Muitas vezes, cantarolar “Somos todos iguais nessa noite” nos dá um certo alívio em nosso encontro com uma humanidade corriqueira. Em outros momentos, garantir a nossa individualidade, as nossas diferenças, o nosso eu sou eu, mais eu e muito eu. Quando se alcança exatamente isso, é um enorme ganho: mostra-se o individual para nos apresentar a condição humana, a matriz da arte. “A Visita” consegue esse efeito com acerto.
“A visita” é um monólogo rápido e certeiro com Carol Duarte, com um figurino que acompanha o estado da alma da personagem. Carol, em um desempenho extraordinário, é uma “executiva” em “burn-out”: quando a pessoa enlouquece das pressões da sociedade do desempenho, do capitalismo Instagram, quando tudo o que se faz tem que receber likes.
Outros méritos são realizados pelos outros dois pés que realizam um espetáculo de excelência (texto e direção). O texto de Aline Klein vai na contramão do da maioria dos espetáculos atuais. O teatro de libelo ou de teatro de nicho com seus recortes focam o drama do humano em um ponto — o enlouquecimento por pressão acontece com todo e qualquer e é um dos mais graves males de nossa sociedade. Desde o Jardim de infância até o doutorado, do faxineiro ao presidente da empresa, a loucura se apresenta na vida e é evidência nessa joia que é o texto de Aline Klein.
A direção de Murilo Basso localiza a ação em um ambiente difuso, com a iluminação que aguça o que acontece com Carol: o personagem não é nomeado, assim como a visita, parada na vertical, no meio de algo que a prende sem ferros.. E aí se dá o fenômeno, com uma expressão corporal, com movimentos amplos e contidos, raivosos ressentidos. Carol não sai do lugar, assim como a sua vida.

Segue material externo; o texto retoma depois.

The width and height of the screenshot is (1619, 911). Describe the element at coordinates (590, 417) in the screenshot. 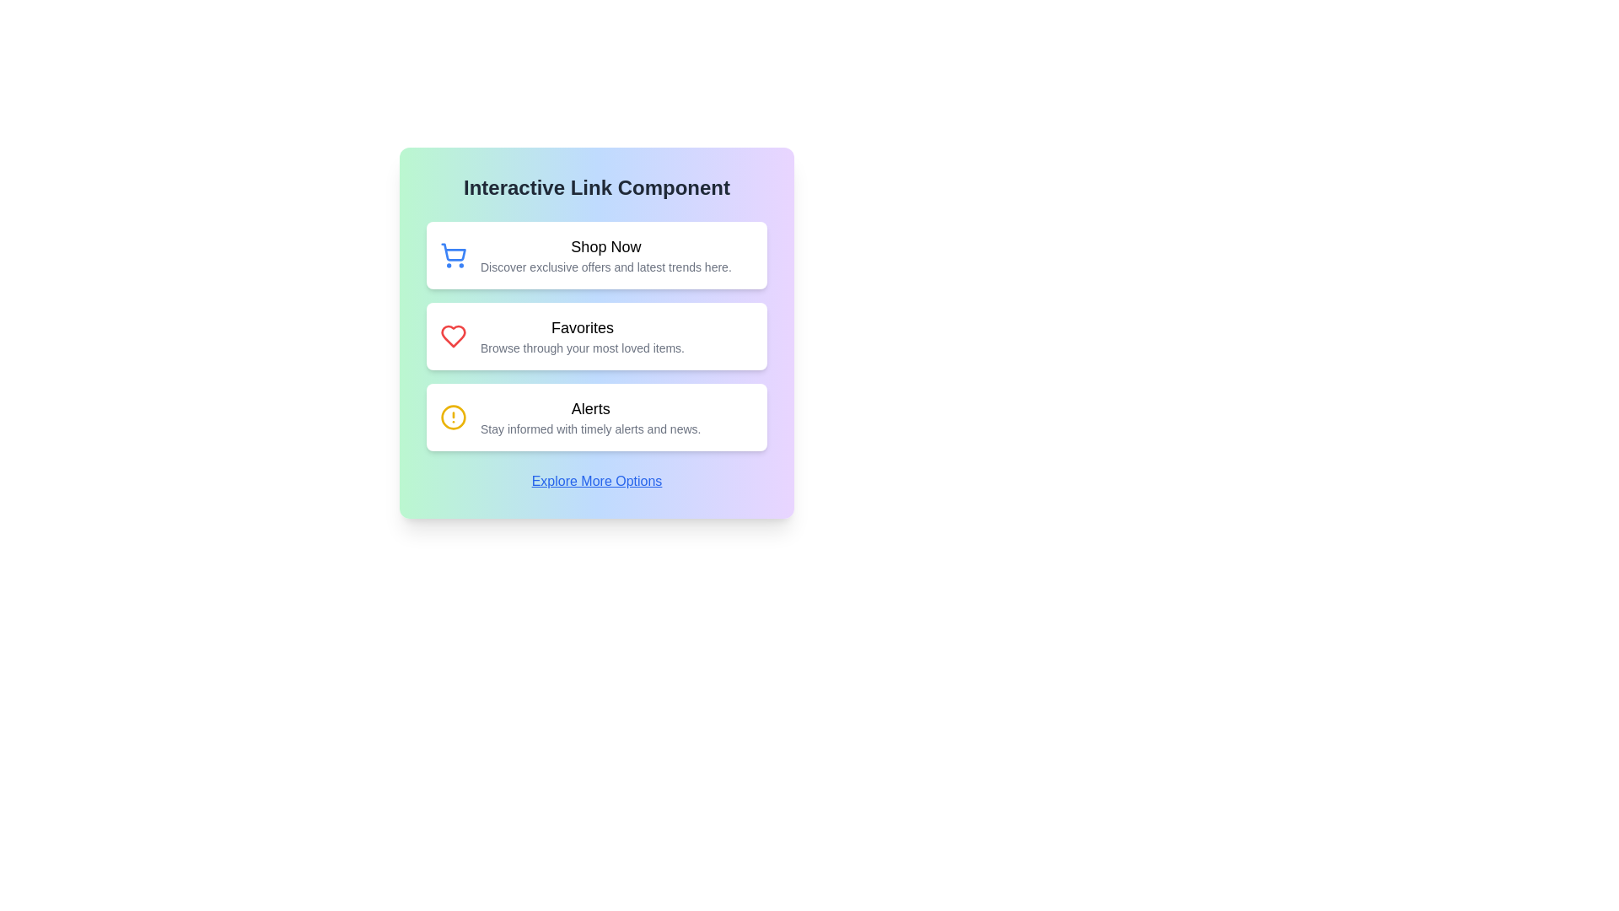

I see `the text element that serves as the title and description of the 'Alerts' section, located in the third interactive box with a yellow circle icon to the left` at that location.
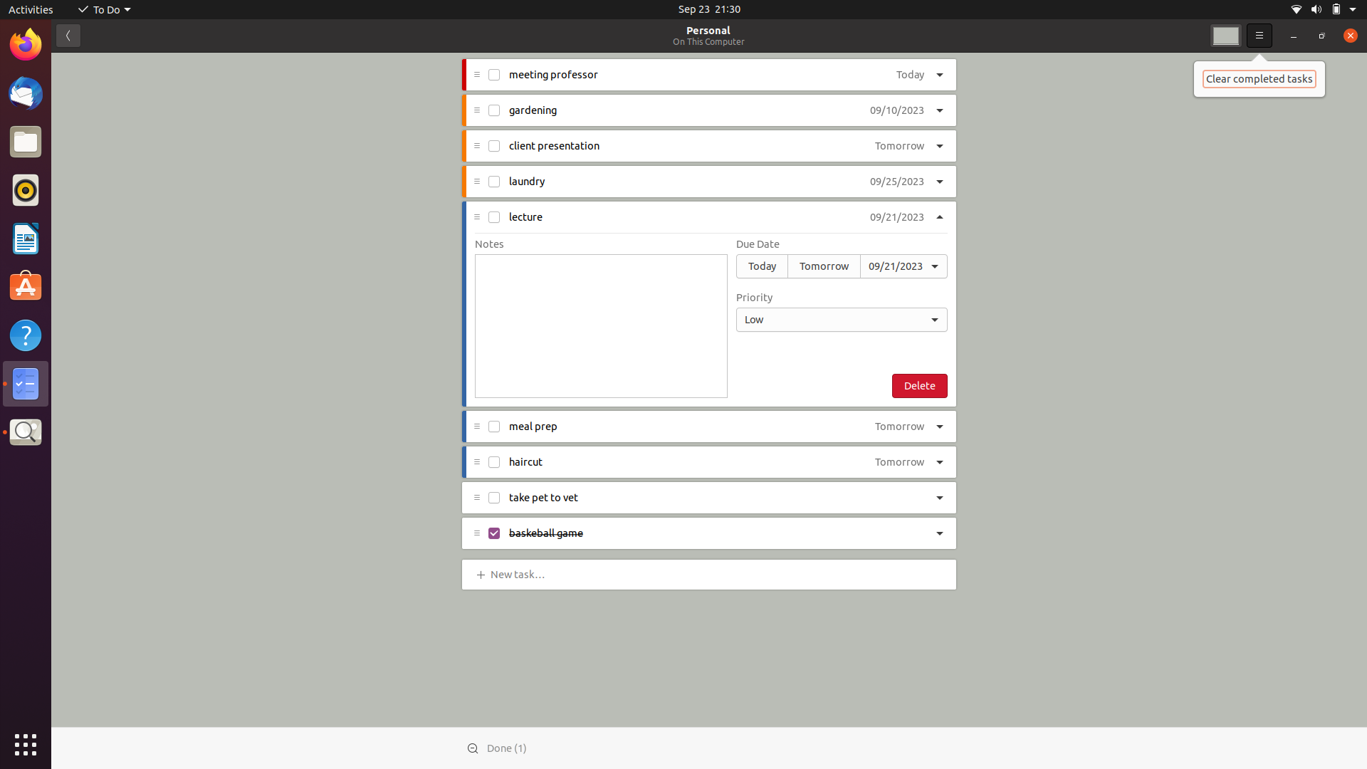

Em um tempo curto, não há nada além; é conciso, enxuto, impactante. Ah! e “A Visita”? É alguém do trabalho da personagem, mas funciona como um interlocutor que é o gatilho da epifania: gritar, revoltar-se, expor-se, denunciar. Quando acaba, sentimos inveja da coragem e da ousadia da mulher. Eu e a torcida do Flamengo adoraríamos gritar contra a sociedade atual: “Salve, Carol! Salve, Aline! Salve, Murilo!”